Motivate people by repeating their words right back to them
We think that words mean things. We see the dictionary as something like API documentation: You go to look up the term and, ah, there's the implementation.
This is not how language works. This is not how the experts – linguists and copywriters – think about language.
I keep thinking about this conversation between Ramit Sethi and Patrick McKenzie. The best bit, the bit that my mind keeps returning to, is this quote from Patrick:
I think we don’t pay nearly enough attention to the exact words people use. Maybe we would if we came from a communications background. Nothing motivates people like having their own words repeated right back to them, which is something that you should try to do more often. It’s just an easy conversational hack to sound more persuasive.
I read that the first time and I thought, oh, that's pretty smart.
I came back a few weeks later and read it again and thought, oh my god, this is what's wrong with my life.
Because Patrick goes on to say this:
Engineers take heed: your clients will often make mistakes about engineering reality when talking to you. You will feel the urge to correct their misconceptions about engineering reality, perhaps by rewording their requests such that they match the way the world actually works. Don’t do this. You will never delight a client by teaching them what a web service actually is.
I like to think I'm pretty good about this with non-engineers, relative to the baseline, but I am absolutely miserable about this with other engineers.

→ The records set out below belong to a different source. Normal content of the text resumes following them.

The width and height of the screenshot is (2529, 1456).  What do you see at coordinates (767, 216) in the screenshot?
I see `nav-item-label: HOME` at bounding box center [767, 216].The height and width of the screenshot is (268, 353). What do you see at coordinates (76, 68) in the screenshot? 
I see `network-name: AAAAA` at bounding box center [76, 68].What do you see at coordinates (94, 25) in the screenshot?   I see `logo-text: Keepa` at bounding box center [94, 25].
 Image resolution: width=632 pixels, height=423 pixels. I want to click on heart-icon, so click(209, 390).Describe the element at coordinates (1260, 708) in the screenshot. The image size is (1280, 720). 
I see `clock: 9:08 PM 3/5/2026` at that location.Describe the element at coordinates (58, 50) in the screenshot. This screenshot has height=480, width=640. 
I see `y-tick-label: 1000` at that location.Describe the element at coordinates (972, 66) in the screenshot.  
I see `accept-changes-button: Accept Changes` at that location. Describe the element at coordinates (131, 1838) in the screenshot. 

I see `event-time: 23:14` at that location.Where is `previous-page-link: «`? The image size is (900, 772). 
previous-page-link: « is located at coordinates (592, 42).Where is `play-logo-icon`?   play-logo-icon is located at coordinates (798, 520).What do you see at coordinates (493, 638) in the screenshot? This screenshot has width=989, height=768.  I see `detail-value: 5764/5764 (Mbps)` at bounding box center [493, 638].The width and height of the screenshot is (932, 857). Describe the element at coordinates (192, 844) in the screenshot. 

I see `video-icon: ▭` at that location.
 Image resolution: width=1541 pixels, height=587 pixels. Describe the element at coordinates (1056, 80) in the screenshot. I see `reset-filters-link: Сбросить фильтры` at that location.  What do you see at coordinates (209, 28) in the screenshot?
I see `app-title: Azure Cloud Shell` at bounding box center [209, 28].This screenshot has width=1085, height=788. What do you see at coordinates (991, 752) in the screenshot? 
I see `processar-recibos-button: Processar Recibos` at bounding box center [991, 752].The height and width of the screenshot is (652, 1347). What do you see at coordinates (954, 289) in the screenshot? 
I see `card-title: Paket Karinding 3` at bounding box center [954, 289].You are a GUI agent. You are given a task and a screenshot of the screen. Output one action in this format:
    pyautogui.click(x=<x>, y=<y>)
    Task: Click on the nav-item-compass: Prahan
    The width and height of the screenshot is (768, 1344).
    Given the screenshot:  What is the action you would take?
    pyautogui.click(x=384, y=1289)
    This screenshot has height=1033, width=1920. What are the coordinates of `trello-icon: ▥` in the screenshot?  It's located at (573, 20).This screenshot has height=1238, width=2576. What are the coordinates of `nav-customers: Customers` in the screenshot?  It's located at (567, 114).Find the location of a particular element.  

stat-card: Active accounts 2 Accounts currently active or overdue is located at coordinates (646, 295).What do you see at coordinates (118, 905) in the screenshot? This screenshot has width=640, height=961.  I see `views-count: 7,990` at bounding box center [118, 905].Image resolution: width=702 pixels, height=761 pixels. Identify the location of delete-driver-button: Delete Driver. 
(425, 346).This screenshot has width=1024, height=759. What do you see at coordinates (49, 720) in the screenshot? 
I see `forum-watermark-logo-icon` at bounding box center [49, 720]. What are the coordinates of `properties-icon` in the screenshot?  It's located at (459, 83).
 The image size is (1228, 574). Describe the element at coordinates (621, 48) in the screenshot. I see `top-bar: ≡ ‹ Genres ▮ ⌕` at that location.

Once upon a time I really cared about the distinction between "testing" and "checking." I would find people talking about "automated tests," and tell them, "ah, but you see, automated testing is impossible, what you mean is 'automated checks.'" I would correct my colleagues, or interject a little disclaimer into our conversations about testing that, of course, when we talked about the tests we were writing we properly ought to call them "checks."
This was a waste of time.
Then, for a while, I corrected people about the precise technical definition of "observability." I would impress upon anyone who would listen that observability is not "logs, metrics, and events and/or traces." I would interrupt conversations about my team was trying to make to explain this distinction, or snark on other team's marketing in Slack.
Again, waste of time.
There are differences between "a human evaluating software as they interact with it" and "a computer program exercising another program, for the purpose of confirming a set of discrete facts about that second program." It's useful to know about these distinctions, to be able to make them when it's appropriate.
But, in practice, people often use that one word, "test" to mean both things. If I want people to understand what I mean when I'm talking about "a computer program exercising another program, for the purpose of confirming a set of discrete facts about that second program," I should probably use the word "test."
I should especially use the word "test" if I'm trying to convince people to change their behavior. They'll like me better, they'll listen to me more carefully, because they'll believe that I understand them and care about their point of view.
Likewise, it's a real shame that people use "observability" to mean "telemetry" when the word "telemetry" is right there. It's especially a shame that "observability" has evolved to mean something like, "all the garbage the system produces that doesn't help us understand it, but at one URL, and maybe a little linear regression run against it on the side."
But, so what? Does it help me to use words that confuse people? Does it help me to spend time telling people what words they should be using instead, time I could be spending listening to them instead? Does it make them more likely to use the tools I want them to use, in the way that I want them to use them?
It does not.
I will never delight a coworker by teaching them what "observability" actually is.